やりがいのある人生を生きるための“複業”
2018年以降、副業を解禁する企業が増えている。しかし、実際はNPO法人などが多かったり、社内で公言や申請したりするのははばかられる、という企業も少なくない。一方で、会社を挙げて社員の“複業”を支援する企業もある。
複業研究家の西村創一朗さんは、これからの時代に必要なのは“副業”ではなく“複業”だと語る。
「スキマ時間のお小遣い稼ぎが副業。複業は、本業を持ちながら別の場所でやりがいを得る働き方を目指すものです。人生をより豊かにする、ニューノーマル時代の新しい働き方のスタイルとなります」
リモートワークが進んだことで、複業しやすい環境が急速に整った。特にIT系企業などは、世の中のデジタルスキルのニーズの高まりや自由な社風から複業経験者が多い。

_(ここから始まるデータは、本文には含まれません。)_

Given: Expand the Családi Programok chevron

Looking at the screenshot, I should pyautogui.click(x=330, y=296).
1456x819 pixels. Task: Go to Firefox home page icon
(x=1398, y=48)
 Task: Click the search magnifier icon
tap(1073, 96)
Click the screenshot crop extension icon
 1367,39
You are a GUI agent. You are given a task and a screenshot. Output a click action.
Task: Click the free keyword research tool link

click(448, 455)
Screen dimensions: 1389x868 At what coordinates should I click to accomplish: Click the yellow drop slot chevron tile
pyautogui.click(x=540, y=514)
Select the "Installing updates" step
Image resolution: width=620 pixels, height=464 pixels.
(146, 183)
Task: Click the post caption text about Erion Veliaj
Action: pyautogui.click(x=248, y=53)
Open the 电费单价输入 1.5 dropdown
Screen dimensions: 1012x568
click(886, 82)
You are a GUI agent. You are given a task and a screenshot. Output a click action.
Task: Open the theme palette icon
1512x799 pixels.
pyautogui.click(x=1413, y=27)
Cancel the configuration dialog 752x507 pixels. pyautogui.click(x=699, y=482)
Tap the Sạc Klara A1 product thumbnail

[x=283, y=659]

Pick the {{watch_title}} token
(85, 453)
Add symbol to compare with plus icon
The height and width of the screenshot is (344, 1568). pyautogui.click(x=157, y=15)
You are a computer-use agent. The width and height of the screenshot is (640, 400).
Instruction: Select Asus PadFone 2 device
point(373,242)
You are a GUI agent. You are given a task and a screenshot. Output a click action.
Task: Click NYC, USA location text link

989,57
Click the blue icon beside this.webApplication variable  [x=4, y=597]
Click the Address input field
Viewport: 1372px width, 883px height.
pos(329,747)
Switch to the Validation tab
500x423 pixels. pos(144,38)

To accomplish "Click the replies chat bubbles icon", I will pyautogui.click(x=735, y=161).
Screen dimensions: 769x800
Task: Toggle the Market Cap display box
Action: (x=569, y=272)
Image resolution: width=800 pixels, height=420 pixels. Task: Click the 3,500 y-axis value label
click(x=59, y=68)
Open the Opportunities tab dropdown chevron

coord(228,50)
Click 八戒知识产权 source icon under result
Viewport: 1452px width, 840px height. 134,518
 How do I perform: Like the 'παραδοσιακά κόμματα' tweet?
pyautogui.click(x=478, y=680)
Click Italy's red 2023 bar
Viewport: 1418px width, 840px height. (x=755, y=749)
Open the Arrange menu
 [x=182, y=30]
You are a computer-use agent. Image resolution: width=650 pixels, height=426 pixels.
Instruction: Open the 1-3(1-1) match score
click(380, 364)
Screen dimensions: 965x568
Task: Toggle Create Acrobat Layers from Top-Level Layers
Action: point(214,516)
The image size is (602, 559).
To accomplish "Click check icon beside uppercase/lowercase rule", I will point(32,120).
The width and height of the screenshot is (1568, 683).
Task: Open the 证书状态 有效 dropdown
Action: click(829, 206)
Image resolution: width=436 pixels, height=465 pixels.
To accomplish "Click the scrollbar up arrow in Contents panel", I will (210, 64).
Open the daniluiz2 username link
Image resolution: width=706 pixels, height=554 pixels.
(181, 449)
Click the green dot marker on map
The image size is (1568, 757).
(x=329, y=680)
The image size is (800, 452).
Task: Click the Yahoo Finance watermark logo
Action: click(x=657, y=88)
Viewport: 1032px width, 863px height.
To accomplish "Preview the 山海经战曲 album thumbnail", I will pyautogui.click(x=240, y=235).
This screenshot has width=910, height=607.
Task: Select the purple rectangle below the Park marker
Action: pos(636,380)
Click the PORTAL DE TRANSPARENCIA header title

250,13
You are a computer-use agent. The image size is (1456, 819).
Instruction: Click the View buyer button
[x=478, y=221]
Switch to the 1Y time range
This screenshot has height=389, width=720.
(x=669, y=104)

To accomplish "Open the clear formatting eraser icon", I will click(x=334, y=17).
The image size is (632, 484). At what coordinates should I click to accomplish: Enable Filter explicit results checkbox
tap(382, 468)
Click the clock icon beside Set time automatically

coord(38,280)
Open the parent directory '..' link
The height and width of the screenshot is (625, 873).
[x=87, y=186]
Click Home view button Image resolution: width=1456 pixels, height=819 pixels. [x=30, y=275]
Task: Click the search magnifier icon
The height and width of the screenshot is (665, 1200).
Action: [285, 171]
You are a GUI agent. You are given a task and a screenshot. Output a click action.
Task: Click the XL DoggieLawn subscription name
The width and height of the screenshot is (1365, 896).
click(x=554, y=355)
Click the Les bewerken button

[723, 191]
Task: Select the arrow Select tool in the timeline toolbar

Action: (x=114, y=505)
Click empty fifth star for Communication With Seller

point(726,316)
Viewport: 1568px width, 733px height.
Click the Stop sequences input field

大企業でも社員の複業を積極的に応援しているのが、富士通やNTT東日本・西日本など。社内に複業コミュニティーがあって、多くの社員がチャレンジしている。
「複業の目的はお金もうけではない」と西村さん。「本業では感じられないやりがいを得る、自分の市場ニーズを知るためのチャレンジ、人脈を広げられるなどが、複業のメリットです。お金を目的にしてラクに成功できるほど、本業以外で稼ぐのは簡単ではありません。より幸せな人生へのチャレンジとなる複業を追求することで、やりがいが、そしてその後にはお金もついてきます」
また、西村さんは「40代、50代こそ複業にチャレンジしてほしい」とも語る。「定年退職してから次を探すのでは遅い。今のうちに複業を小さく始めて、少しずつ大きく育てる。それをセカンドキャリアにつなげることで、長い人生を有意義で豊かに暮らせます」
複業を始めるためのSTEP 0+3
いざ複業を始めるときは、下の3つのステップで進めていく。しかし、最も重要なのは、3ステップの前段階にある「ステップ0=なぜやるか(WHY)」だ。自分はどうして複業がしたいのかという目的が、自分の中で明確になっていることが、複業の成功に欠かせない。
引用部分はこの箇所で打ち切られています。